Thread: gcc -ansi versus SSE4.2 detection

gcc -ansi versus SSE4.2 detection

From
Tom Lane
Date:
[ this is a bit roundabout, bear with me ]

I noticed that, contrary to project policy, a //-style comment snuck into
pg_regress.c a month or two back.  I had had the idea that buildfarm
member pademelon would complain about such comments, given its stone-age
C compiler, but evidently not.  After some experimentation it seems that
"gcc -ansi" can be used to throw errors for // comments, so I'm planning
to enable that flag on dromedary.  However I found out that adding -ansi
also caused configure to stop selecting "-msse4.2", which seemed odd,
since that switch has no bearing on C language conformance.  And it fell
back to the slicing-by-8 CRC implementation too.

Investigation showed that that's because -ansi causes the compiler to
stop defining __SSE4_2__, which configure supposes must get defined if
we are targeting an SSE 4.2 processor.  This seems a bit dumb to me:
if we have determined that "-msse4.2" works, isn't that sufficient
evidence that we can use the intrinsics?  Or if not, isn't there a less
fragile way to find out the target?

Also, it seems like the logic in configure.in is broken in any case:
if we are able to compile the intrinsics, should it not pick the
runtime-determination option for CRC?  It isn't doing that.
        regards, tom lane



Re: gcc -ansi versus SSE4.2 detection

From
Heikki Linnakangas
Date:
On 06/05/2015 09:27 PM, Tom Lane wrote:
> [ this is a bit roundabout, bear with me ]
>
> I noticed that, contrary to project policy, a //-style comment snuck into
> pg_regress.c a month or two back.  I had had the idea that buildfarm
> member pademelon would complain about such comments, given its stone-age
> C compiler, but evidently not.  After some experimentation it seems that
> "gcc -ansi" can be used to throw errors for // comments, so I'm planning
> to enable that flag on dromedary.  However I found out that adding -ansi
> also caused configure to stop selecting "-msse4.2", which seemed odd,
> since that switch has no bearing on C language conformance.  And it fell
> back to the slicing-by-8 CRC implementation too.

Hmm, that's odd. -ansi has no effect on the CRC implementation on my system.

> Investigation showed that that's because -ansi causes the compiler to
> stop defining __SSE4_2__, which configure supposes must get defined if
> we are targeting an SSE 4.2 processor.  This seems a bit dumb to me:
> if we have determined that "-msse4.2" works, isn't that sufficient
> evidence that we can use the intrinsics?  Or if not, isn't there a less
> fragile way to find out the target?
>
> Also, it seems like the logic in configure.in is broken in any case:
> if we are able to compile the intrinsics, should it not pick the
> runtime-determination option for CRC?  It isn't doing that.

It's quite subtle.

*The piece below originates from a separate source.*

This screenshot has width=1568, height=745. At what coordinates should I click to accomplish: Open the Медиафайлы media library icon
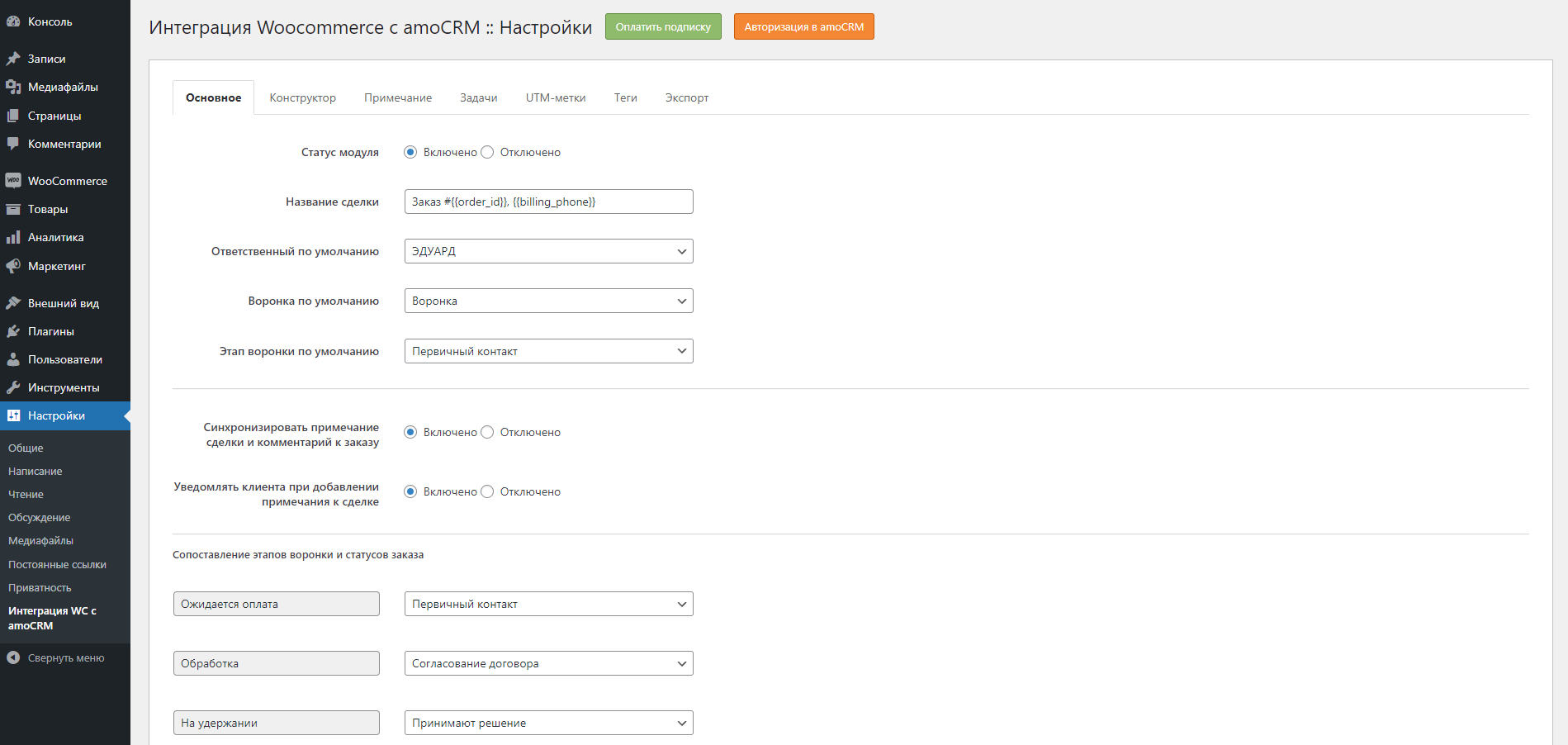coord(13,86)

The point of the __SSE4.2__ test is to determine if 
we are targeting a system that has SSE4.2 instructions. If it's defined, 
then we can assume that SSE4.2 instructions are always available. For 
example, if you pass CFLAGS=-msse4.2, gcc can freely use SSE4.2 
instructions when optimizing, and the produced binary will not work on a 
system without SSE4.2 support. In that case, __SSE4.2__ is defined, and 
we don't need the run-time check or the fallback implementation, because 
we can also freely assume that SSE 4.2 support is available.

If __SSE4.2__ is not defined, but the compiler accepts -msse4.2, that 
means that the compiler will normally not use SSE4.2 instructions, and 
the produced binary must work without them. We will use the -msse4.2 
flag when compiling pg_crc32c_sse42.c, and at runtime, we check that SSE 
4.2 instructions are available before using it.

- Heikki




Re: gcc -ansi versus SSE4.2 detection

From
Tom Lane
Date:
Heikki Linnakangas <hlinnaka@iki.fi> writes:
> On 06/05/2015 09:27 PM, Tom Lane wrote:
>> ... However I found out that adding -ansi
>> also caused configure to stop selecting "-msse4.2", which seemed odd,
>> since that switch has no bearing on C language conformance.  And it fell
>> back to the slicing-by-8 CRC implementation too.

> Hmm, that's odd. -ansi has no effect on the CRC implementation on my system.

Ummm ... I was reading the diff backwards.  Actually it seems that on
dromedary's platform, CFLAGS_SSE42 is set to empty by default, but forcing
"-ansi" makes it get set to "-msse4.2".  Evidently, (this) gcc will accept
the _mm_crc32_foo intrinsics by default normally, but if you say -ansi
then it won't accept them unless you also say "-msse4.2".

It looks like the actual reason that we aren't using the runtime-check
CRC implementation is that we can't find a way to do "cpuid" on this
old version of OS X.  Not sure if it's worth the time to look for one;
modern versions of OS X do have __get_cpuid().
        regards, tom lane



Re: gcc -ansi versus SSE4.2 detection

From
Heikki Linnakangas
Date:
On 06/05/2015 10:07 PM, Tom Lane wrote:
> It looks like the actual reason that we aren't using the runtime-check
> CRC implementation is that we can't find a way to do "cpuid" on this
> old version of OS X.  Not sure if it's worth the time to look for one;
> modern versions of OS X do have __get_cpuid().

Doesn't seem worth it to me.

- Heikki